- TASK DETAILS:
Rewrite the lines below, changing every "Instruction" to "Command" and leaving everything else as it is.

********************

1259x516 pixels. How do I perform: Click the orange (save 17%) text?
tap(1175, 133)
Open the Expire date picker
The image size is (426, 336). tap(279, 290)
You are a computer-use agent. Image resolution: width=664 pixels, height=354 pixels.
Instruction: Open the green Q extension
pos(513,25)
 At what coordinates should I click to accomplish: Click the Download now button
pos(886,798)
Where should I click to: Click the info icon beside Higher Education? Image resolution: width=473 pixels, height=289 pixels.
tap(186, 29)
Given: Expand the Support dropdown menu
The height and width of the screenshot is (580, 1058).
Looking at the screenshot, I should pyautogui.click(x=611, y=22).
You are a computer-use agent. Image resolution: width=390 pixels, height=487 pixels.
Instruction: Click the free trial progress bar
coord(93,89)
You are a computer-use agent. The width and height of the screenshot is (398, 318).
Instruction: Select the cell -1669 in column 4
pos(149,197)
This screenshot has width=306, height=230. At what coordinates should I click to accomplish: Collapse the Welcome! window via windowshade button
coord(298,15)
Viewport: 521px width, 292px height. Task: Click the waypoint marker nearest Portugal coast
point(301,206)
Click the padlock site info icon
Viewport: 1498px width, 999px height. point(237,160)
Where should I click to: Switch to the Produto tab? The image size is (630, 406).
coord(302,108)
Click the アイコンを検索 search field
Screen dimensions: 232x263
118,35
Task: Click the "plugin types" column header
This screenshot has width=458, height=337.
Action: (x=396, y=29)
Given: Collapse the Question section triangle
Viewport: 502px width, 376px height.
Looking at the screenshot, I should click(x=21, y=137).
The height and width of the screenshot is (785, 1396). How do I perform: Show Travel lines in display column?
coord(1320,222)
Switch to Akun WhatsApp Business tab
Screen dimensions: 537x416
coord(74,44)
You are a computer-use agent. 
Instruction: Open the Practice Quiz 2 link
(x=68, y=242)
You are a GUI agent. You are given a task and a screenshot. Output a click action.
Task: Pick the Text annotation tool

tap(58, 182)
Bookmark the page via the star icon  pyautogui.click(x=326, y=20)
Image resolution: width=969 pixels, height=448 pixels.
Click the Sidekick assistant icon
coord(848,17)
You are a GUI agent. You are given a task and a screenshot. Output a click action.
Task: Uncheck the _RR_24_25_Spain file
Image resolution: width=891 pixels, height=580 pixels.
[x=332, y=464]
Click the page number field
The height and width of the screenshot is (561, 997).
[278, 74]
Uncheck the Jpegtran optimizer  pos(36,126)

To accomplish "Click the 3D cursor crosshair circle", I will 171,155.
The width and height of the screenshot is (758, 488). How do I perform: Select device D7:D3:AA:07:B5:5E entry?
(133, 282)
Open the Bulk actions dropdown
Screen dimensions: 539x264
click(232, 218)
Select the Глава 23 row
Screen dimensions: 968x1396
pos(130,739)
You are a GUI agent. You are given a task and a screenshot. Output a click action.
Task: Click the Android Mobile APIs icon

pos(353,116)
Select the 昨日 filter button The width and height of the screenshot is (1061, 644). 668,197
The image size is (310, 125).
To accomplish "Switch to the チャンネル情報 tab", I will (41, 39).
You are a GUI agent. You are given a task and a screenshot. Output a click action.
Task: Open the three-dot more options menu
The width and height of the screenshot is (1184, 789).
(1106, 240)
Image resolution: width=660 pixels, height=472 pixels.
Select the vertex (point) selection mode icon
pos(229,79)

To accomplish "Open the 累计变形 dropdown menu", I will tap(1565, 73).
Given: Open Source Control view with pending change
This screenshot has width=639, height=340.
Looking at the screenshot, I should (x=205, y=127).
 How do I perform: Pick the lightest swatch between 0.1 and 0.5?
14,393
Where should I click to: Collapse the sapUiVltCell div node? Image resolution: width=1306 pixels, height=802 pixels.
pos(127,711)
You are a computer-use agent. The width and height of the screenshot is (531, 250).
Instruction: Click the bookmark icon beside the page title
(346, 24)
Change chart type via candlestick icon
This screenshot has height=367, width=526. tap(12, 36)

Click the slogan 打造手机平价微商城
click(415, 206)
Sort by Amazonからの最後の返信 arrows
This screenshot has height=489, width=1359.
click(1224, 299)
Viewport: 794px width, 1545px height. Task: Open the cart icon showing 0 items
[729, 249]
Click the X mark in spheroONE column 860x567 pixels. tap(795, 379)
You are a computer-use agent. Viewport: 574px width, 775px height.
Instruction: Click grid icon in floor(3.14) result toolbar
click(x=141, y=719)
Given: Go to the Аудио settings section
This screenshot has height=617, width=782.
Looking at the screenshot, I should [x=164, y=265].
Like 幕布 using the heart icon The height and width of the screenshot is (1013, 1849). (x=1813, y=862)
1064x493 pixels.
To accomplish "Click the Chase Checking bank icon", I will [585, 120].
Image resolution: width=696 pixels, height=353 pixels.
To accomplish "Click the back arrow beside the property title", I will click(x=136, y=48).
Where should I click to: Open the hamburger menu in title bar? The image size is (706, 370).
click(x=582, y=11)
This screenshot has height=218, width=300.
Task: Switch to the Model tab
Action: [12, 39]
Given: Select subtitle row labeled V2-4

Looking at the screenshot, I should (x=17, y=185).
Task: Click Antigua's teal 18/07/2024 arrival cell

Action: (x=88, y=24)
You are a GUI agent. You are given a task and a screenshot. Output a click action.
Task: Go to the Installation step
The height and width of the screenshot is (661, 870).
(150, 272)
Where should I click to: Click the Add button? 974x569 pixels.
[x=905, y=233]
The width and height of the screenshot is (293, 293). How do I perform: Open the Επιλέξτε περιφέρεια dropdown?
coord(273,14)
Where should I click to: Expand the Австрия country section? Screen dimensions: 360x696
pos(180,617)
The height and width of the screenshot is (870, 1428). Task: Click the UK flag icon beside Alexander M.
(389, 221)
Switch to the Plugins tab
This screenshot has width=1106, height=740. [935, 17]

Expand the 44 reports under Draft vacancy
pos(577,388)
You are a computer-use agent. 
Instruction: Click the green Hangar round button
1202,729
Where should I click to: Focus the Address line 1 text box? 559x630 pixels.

********************

- ANSWER TO THIS TASK:
1259x516 pixels. How do I perform: Click the orange (save 17%) text?
tap(1175, 133)
Open the Expire date picker
The image size is (426, 336). tap(279, 290)
You are a computer-use agent. Image resolution: width=664 pixels, height=354 pixels.
Command: Open the green Q extension
pos(513,25)
 At what coordinates should I click to accomplish: Click the Download now button
pos(886,798)
Where should I click to: Click the info icon beside Higher Education? Image resolution: width=473 pixels, height=289 pixels.
tap(186, 29)
Given: Expand the Support dropdown menu
The height and width of the screenshot is (580, 1058).
Looking at the screenshot, I should pyautogui.click(x=611, y=22).
You are a computer-use agent. Image resolution: width=390 pixels, height=487 pixels.
Command: Click the free trial progress bar
coord(93,89)
You are a computer-use agent. The width and height of the screenshot is (398, 318).
Command: Select the cell -1669 in column 4
pos(149,197)
This screenshot has width=306, height=230. At what coordinates should I click to accomplish: Collapse the Welcome! window via windowshade button
coord(298,15)
Viewport: 521px width, 292px height. Task: Click the waypoint marker nearest Portugal coast
point(301,206)
Click the padlock site info icon
Viewport: 1498px width, 999px height. point(237,160)
Where should I click to: Switch to the Produto tab? The image size is (630, 406).
coord(302,108)
Click the アイコンを検索 search field
Screen dimensions: 232x263
118,35
Task: Click the "plugin types" column header
This screenshot has width=458, height=337.
Action: (x=396, y=29)
Given: Collapse the Question section triangle
Viewport: 502px width, 376px height.
Looking at the screenshot, I should click(x=21, y=137).
The height and width of the screenshot is (785, 1396). How do I perform: Show Travel lines in display column?
coord(1320,222)
Switch to Akun WhatsApp Business tab
Screen dimensions: 537x416
coord(74,44)
You are a computer-use agent. 
Command: Open the Practice Quiz 2 link
(x=68, y=242)
You are a GUI agent. You are given a task and a screenshot. Output a click action.
Task: Pick the Text annotation tool

tap(58, 182)
Bookmark the page via the star icon  pyautogui.click(x=326, y=20)
Image resolution: width=969 pixels, height=448 pixels.
Click the Sidekick assistant icon
coord(848,17)
You are a GUI agent. You are given a task and a screenshot. Output a click action.
Task: Uncheck the _RR_24_25_Spain file
Image resolution: width=891 pixels, height=580 pixels.
[x=332, y=464]
Click the page number field
The height and width of the screenshot is (561, 997).
[278, 74]
Uncheck the Jpegtran optimizer  pos(36,126)

To accomplish "Click the 3D cursor crosshair circle", I will 171,155.
The width and height of the screenshot is (758, 488). How do I perform: Select device D7:D3:AA:07:B5:5E entry?
(133, 282)
Open the Bulk actions dropdown
Screen dimensions: 539x264
click(232, 218)
Select the Глава 23 row
Screen dimensions: 968x1396
pos(130,739)
You are a GUI agent. You are given a task and a screenshot. Output a click action.
Task: Click the Android Mobile APIs icon

pos(353,116)
Select the 昨日 filter button The width and height of the screenshot is (1061, 644). 668,197
The image size is (310, 125).
To accomplish "Switch to the チャンネル情報 tab", I will (41, 39).
You are a GUI agent. You are given a task and a screenshot. Output a click action.
Task: Open the three-dot more options menu
The width and height of the screenshot is (1184, 789).
(1106, 240)
Image resolution: width=660 pixels, height=472 pixels.
Select the vertex (point) selection mode icon
pos(229,79)

To accomplish "Open the 累计变形 dropdown menu", I will tap(1565, 73).
Given: Open Source Control view with pending change
This screenshot has width=639, height=340.
Looking at the screenshot, I should (x=205, y=127).
 How do I perform: Pick the lightest swatch between 0.1 and 0.5?
14,393
Where should I click to: Collapse the sapUiVltCell div node? Image resolution: width=1306 pixels, height=802 pixels.
pos(127,711)
You are a computer-use agent. The width and height of the screenshot is (531, 250).
Command: Click the bookmark icon beside the page title
(346, 24)
Change chart type via candlestick icon
This screenshot has height=367, width=526. tap(12, 36)

Click the slogan 打造手机平价微商城
click(415, 206)
Sort by Amazonからの最後の返信 arrows
This screenshot has height=489, width=1359.
click(1224, 299)
Viewport: 794px width, 1545px height. Task: Open the cart icon showing 0 items
[729, 249]
Click the X mark in spheroONE column 860x567 pixels. tap(795, 379)
You are a computer-use agent. Viewport: 574px width, 775px height.
Command: Click grid icon in floor(3.14) result toolbar
click(x=141, y=719)
Given: Go to the Аудио settings section
This screenshot has height=617, width=782.
Looking at the screenshot, I should [x=164, y=265].
Like 幕布 using the heart icon The height and width of the screenshot is (1013, 1849). (x=1813, y=862)
1064x493 pixels.
To accomplish "Click the Chase Checking bank icon", I will [585, 120].
Image resolution: width=696 pixels, height=353 pixels.
To accomplish "Click the back arrow beside the property title", I will click(x=136, y=48).
Where should I click to: Open the hamburger menu in title bar? The image size is (706, 370).
click(x=582, y=11)
This screenshot has height=218, width=300.
Task: Switch to the Model tab
Action: [12, 39]
Given: Select subtitle row labeled V2-4

Looking at the screenshot, I should (x=17, y=185).
Task: Click Antigua's teal 18/07/2024 arrival cell

Action: (x=88, y=24)
You are a GUI agent. You are given a task and a screenshot. Output a click action.
Task: Go to the Installation step
The height and width of the screenshot is (661, 870).
(150, 272)
Where should I click to: Click the Add button? 974x569 pixels.
[x=905, y=233]
The width and height of the screenshot is (293, 293). How do I perform: Open the Επιλέξτε περιφέρεια dropdown?
coord(273,14)
Where should I click to: Expand the Австрия country section? Screen dimensions: 360x696
pos(180,617)
The height and width of the screenshot is (870, 1428). Task: Click the UK flag icon beside Alexander M.
(389, 221)
Switch to the Plugins tab
This screenshot has width=1106, height=740. [935, 17]

Expand the 44 reports under Draft vacancy
pos(577,388)
You are a computer-use agent. 
Command: Click the green Hangar round button
1202,729
Where should I click to: Focus the Address line 1 text box? 559x630 pixels.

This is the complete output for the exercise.